The Concept of Inherent Power in International Arbitration


Creative Commons License

DÜLGER A., Esen E.

PUBLIC AND PRIVATE INTERNATIONAL LAW BULLETIN, vol.42, no.2, pp.675-711, 2022 (ESCI) identifier identifier

Abstract

The first condition to meet for arbitration proceedings to occur is the existence of an arbitration agreement between the parties to the dispute. An arbitration agreement is a pre-condition needing to be met before parties can bring their dispute before an arbitral tribunal. In addition, the arbitrators are vested with the jurisdiction of conducting the proceedings and taking decisions using the arbitration agreement. Arbitration laws, institutional arbitration rules, and international agreements may also contain provisions with regard to the arbitrators' jurisdiction. While some powers may possibly be able to be explicitly granted to the arbitrators, the arbitrators may also be implicitly deduced as having certain inherent powers based on the aforementioned regulations. The decisions arbitrators make within the framework of inherent powers must comply with the conditions and limitations of this power.
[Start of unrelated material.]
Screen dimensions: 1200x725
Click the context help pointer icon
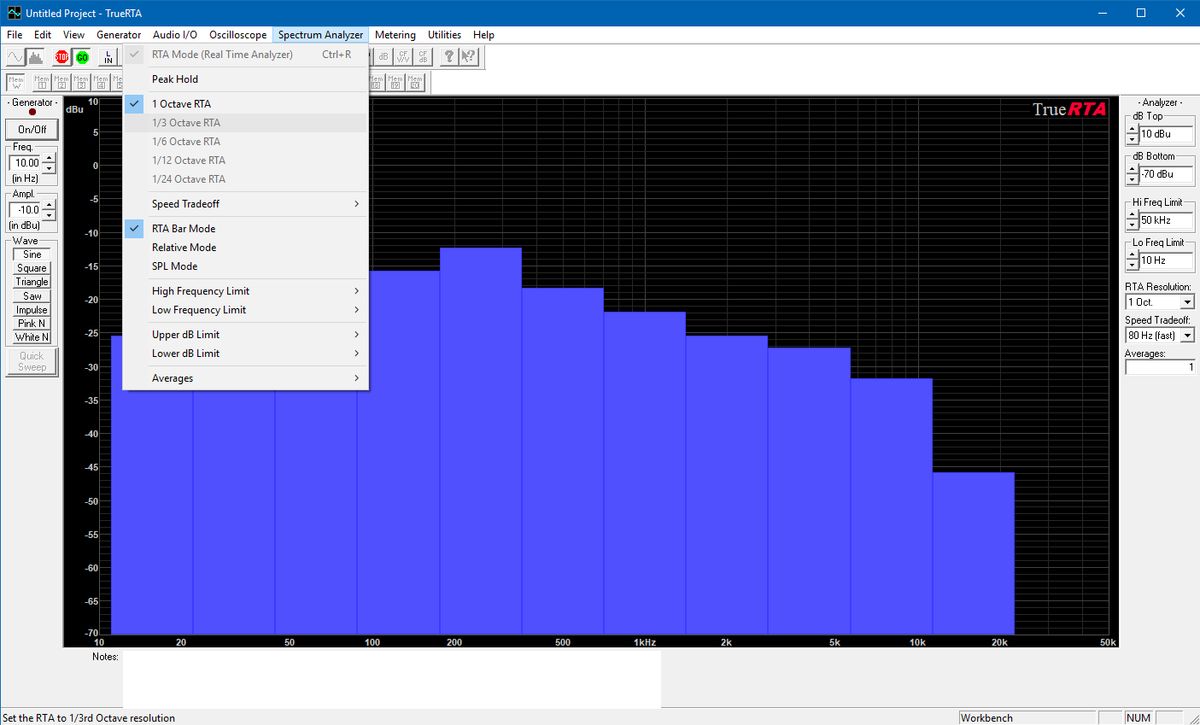469,57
The will of the parties or the rules of law applied to the merits and procedures as well as the limitations imposed on the arbitrators will determine the boundaries of inherent powers. The discussion on what kind of decisions can be made in these cases where no prohibition is found regarding the arbitral tribunal still continues in current judicial decisions and legal academia. This article seeks the answer to the question regarding the issues and foundations upon which arbitrators can make decisions based on their inherent powers in international arbitration. The existence of a valid and enforceable arbitral award depends on whether these decisions have been made in compliance with these sources and limitations. This article aims to draw the conceptual framework of arbitrators' inherent powers and explain the sources for these.